If this is an example of what we get from unintended consequences of some dumb algorithms at Facebook, imagine what could happen if we instead get a smart AI running Facebook with an agenda of its own.Skynet doesn’t need the ability to launch all the nukes, only the ability to convince people that launching the nukes is the only option.
Better yet, drop FaceCrook all together. I mean it’s not like they are gathering all your peronal information that you voluntarily post and use it for markeing, data mining and profiting and undermining our democracy.
In fact, many such algorithms are quite sophisticated, and form ecosystems that are sometimes literally beyond our understanding. We humans often mistake consciousness for the whole gamut of intelligence, or to believe it’s the most decisive form of intelligence, when in truth this may not even be the case in ourselves. Some neurological research appears to suggest that we seem to act before we’re conscious of our decisions and our conscious mind mainly rationalizes after the fact. At the very least our conscious mind is probably not the master and commander we like to imagine it to be.
The focus on self-aware AI is a distraction.
No, not me personally. I hear from all sorts of a##holes online.
But sure - the country & particularly the electoral system needs to be
protected from covert intelligence operations.
It’s a bit naive to think a few billion people are going to stop using Facebook anytime soon.
FB will need an algorithm to distinguish political commentary from covert intelligence operations.
I’m getting tired of articles like this.
Facebook didn’t do anything to America. It’s a private, advertising-based company that’s doing it’s thing – selling advertising.
To argue that they shound’t sell advertising to foreigners who try to influence an election is to ensconce FB as a public institution, which it manifestly is not. Personally, I find that more harmful and offensive than “Ruskies” buying ads.

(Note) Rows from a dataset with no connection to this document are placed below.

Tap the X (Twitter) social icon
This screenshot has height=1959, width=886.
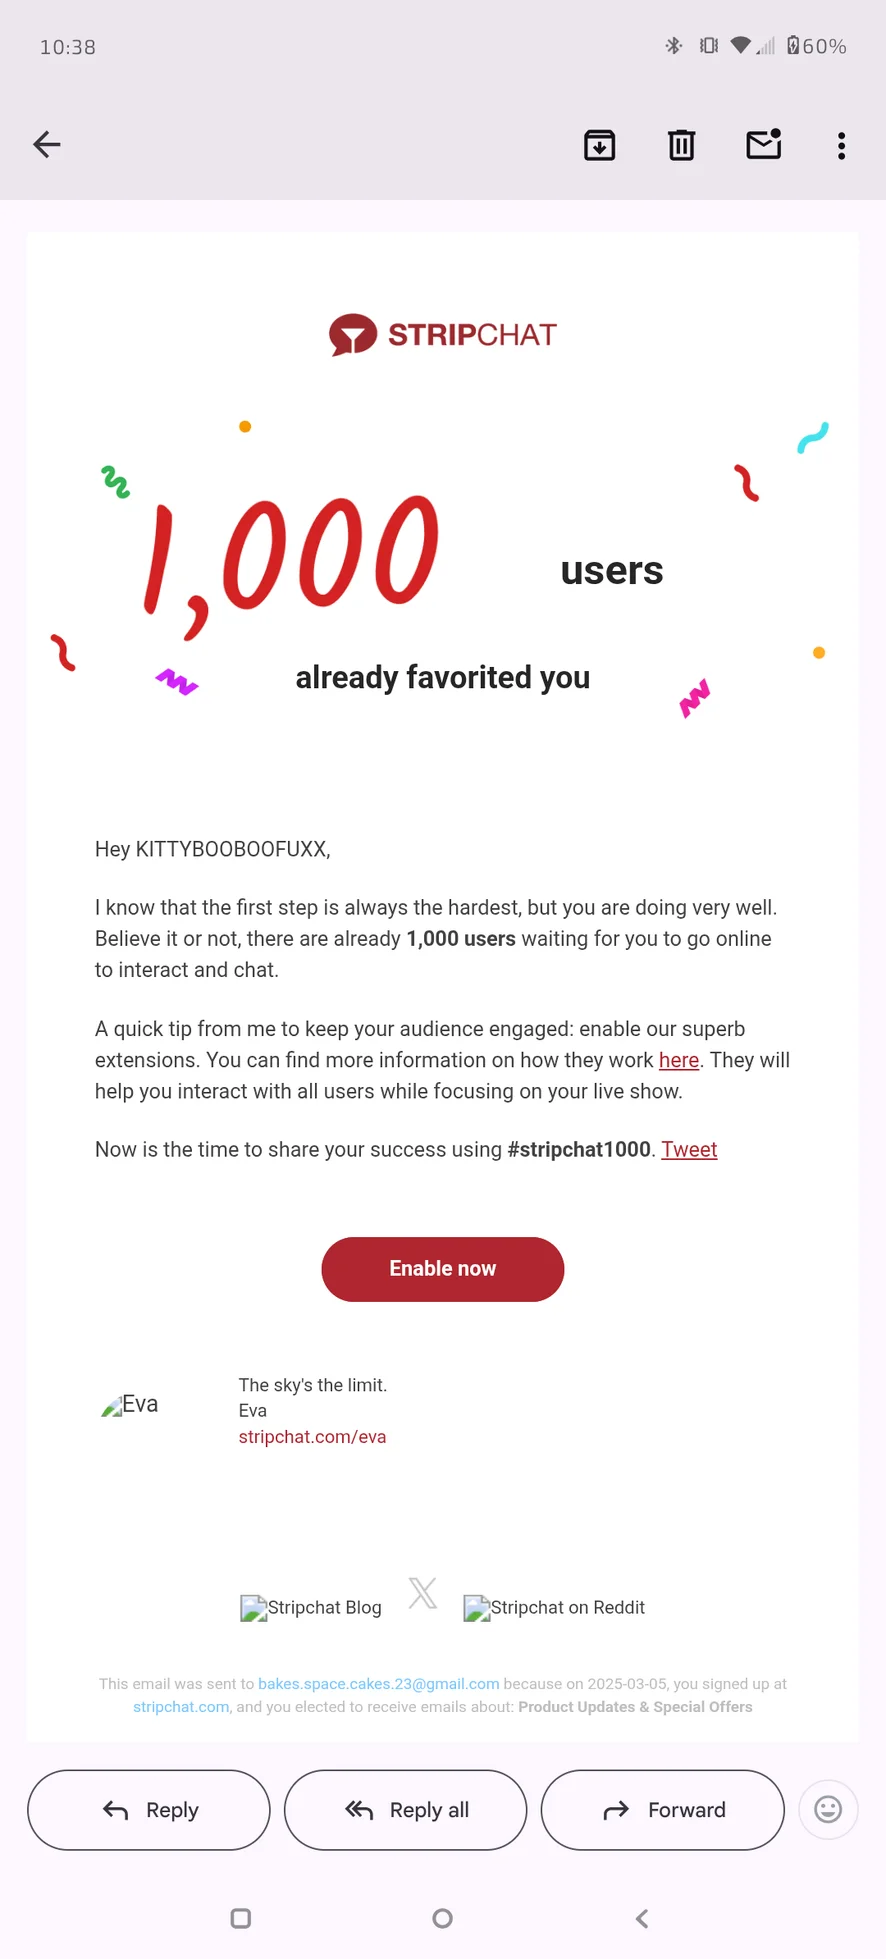click(x=423, y=1593)
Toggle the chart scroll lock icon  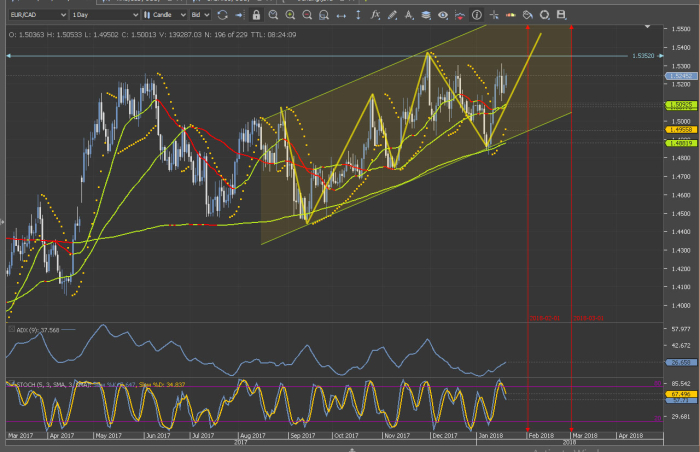pyautogui.click(x=256, y=15)
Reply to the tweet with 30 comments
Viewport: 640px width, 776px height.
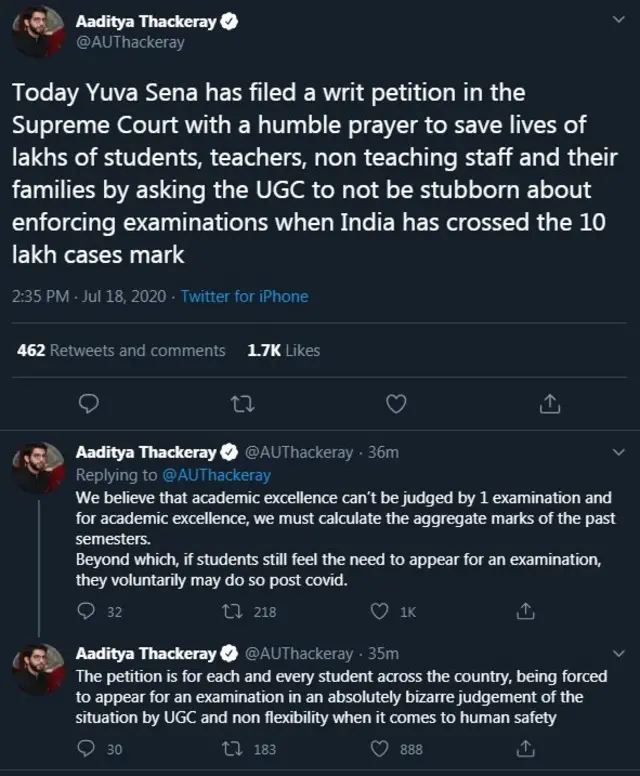tap(89, 748)
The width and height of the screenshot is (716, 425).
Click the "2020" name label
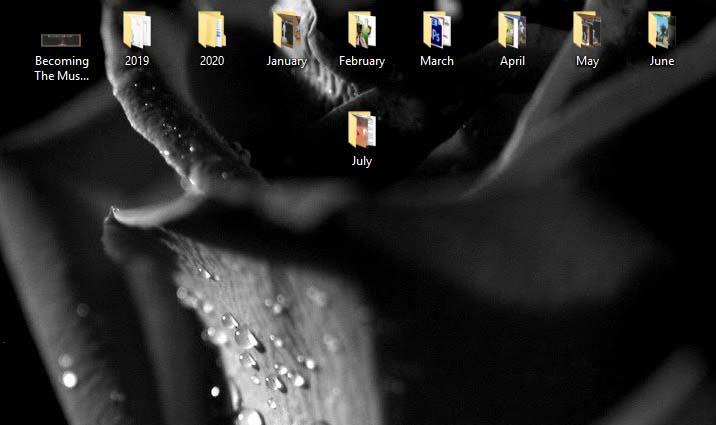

People need to get the fuck over thinking that FB somehow has any of their best interests at heart, and they need to get over thinking it’s some kind of public institution. And the quicker the better, because it’s those attitudes that are breaking America…
Most of all, people need to learn the difference between public and private, and let the public sphere get back to doing what it should be doing. The shear amount of neo-liberalism that Americans on both the right and the left have internalized is saddening. Seriously, when did the Atlantic become a neo-liberal rag?
Oh, that’s right. Because technology.
I agree. I should have said in my original comment that I’ve fallen for fake stories before myself. It’s easy when the story fits your worldview. I hope I’ve gotten smarter. I can say I mostly use Facebook now to keep up with personal news from family and friends (birthdays, new jobs, relationships, cool cat photos, etc) and not to find out what’s going on in the world. I think Facebook excels at this. It does not excel at news distribution. I still think we as individuals have to take some personal responsibility to fix this, because I don’t think any corporation or government institution is going to.
Ditto. It’s a most unnerving feeling, isn’t it? But what should really bother each of us is which one’s we’ve fallen for but don’t realize it.
I think we as a culture do. Government is an important avenue through which people can effect change, but only strawmen argue it’s the only avenue. Real people hardly ever think government is the only lever of social change.
???
Since when it FB part of the country (or electoral system)?
They seem to have had no trouble identifying quite a bit of it when pushed.
Nah - let’s just give up. We only do things that are easy and unimportant.